Kaplan v. Saint Peter's Healthcare System, No. 15-1172 (3d Cir. 2018)Annotate this Case
St. Peter’s, a non-profit healthcare entity, runs a hospital, employing over 2,800 people, with ties to a New Jersey Roman Catholic Diocese. The Bishop appoints most Board of Governors members and retains veto authority over Board actions. The hospital has daily Mass and Catholic devotional pictures throughout the building. In 1974, St. Peter’s established a non-contributory defined benefit retirement plan; operated the plan subject to the Employee Retirement Income Security Act (ERISA); and represented that it was complying with ERISA. In 2006 St. Peter’s sought a church plan exemption from ERISA, 26 U.S.C. 414(e); 29 U.S.C. 1002(33), continuing to pay ERISA-mandated insurance premiums while the application was pending. In 2013, Kaplan, who worked for St. Peter’s until 1999, filed a putative class action alleging that St.

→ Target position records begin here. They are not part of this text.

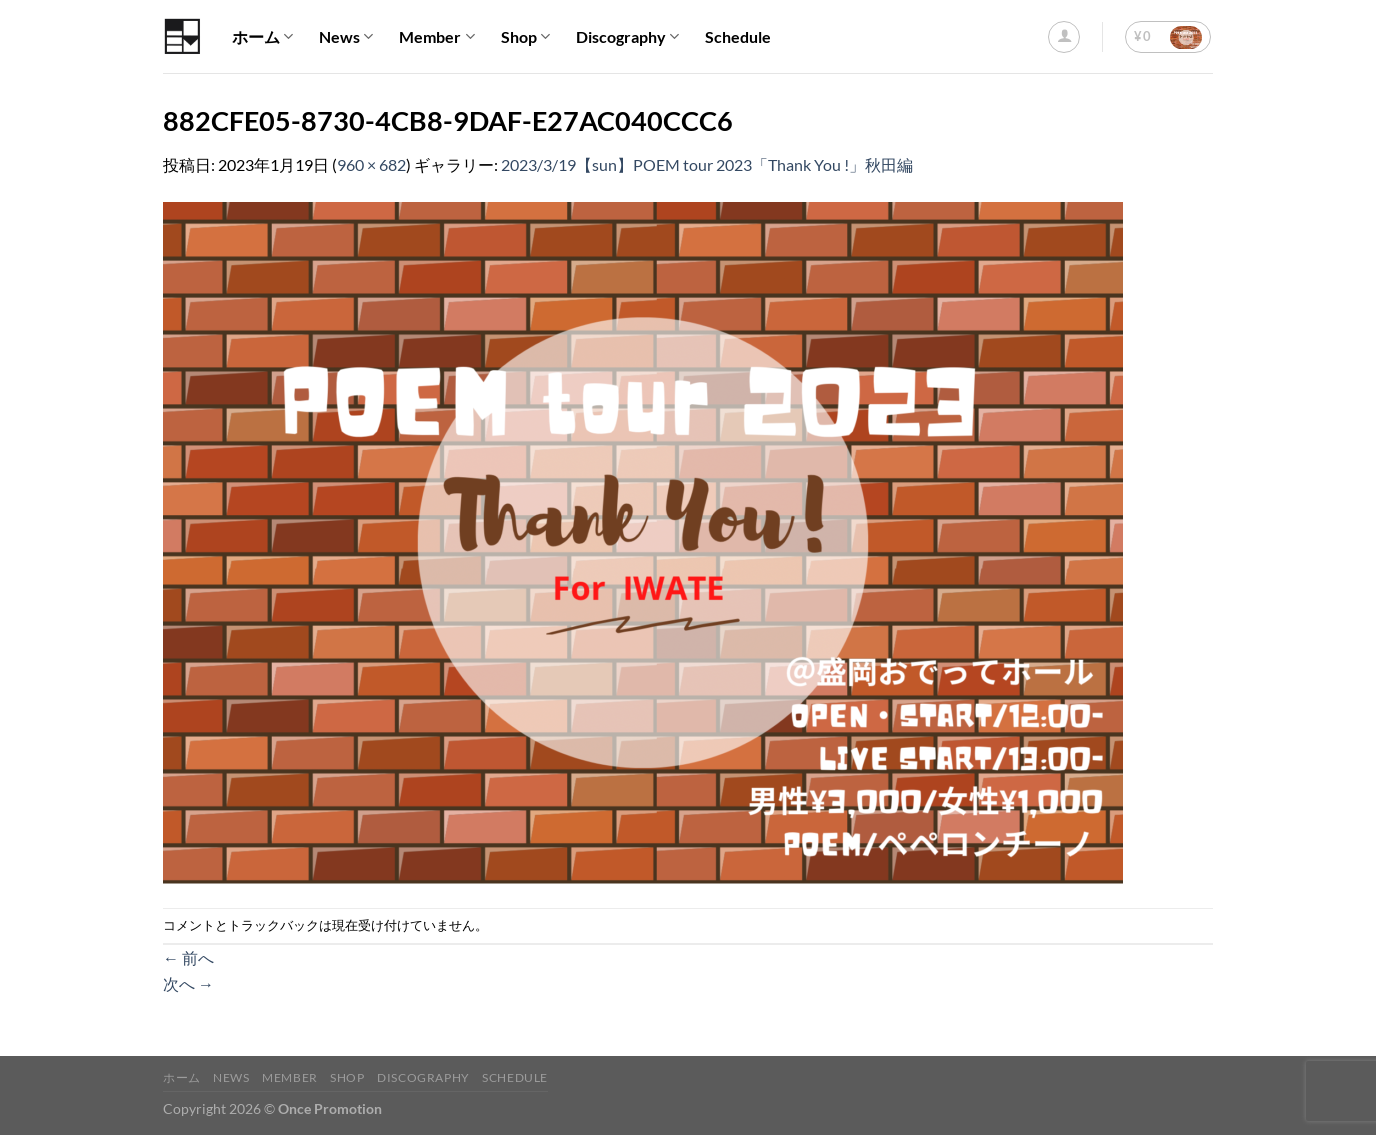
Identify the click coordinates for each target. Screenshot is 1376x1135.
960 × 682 (371, 164)
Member (436, 37)
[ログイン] (1064, 37)
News (346, 37)
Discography (627, 37)
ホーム (262, 37)
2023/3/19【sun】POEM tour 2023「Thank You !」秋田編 (707, 164)
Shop (525, 37)
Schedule (738, 36)
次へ (188, 983)
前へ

Peter’s did not provide ERISA-compliant summary plan descriptions or pension benefits statements, and that, as of 2011, the plan was underfunded by $70 million. While the lawsuit was pending, St. Peter’s received an IRS private letter ruling. affirming the plan’s status as an exempt church plan. The Third Circuit initially affirmed the denial of a motion to dismiss, concluding that St. Peter’s was not a church. The court reversed, following a June 5, 2017, order by the Supreme Court of the United States.
This opinion or order relates to an opinion or order originally issued on December 29, 2015.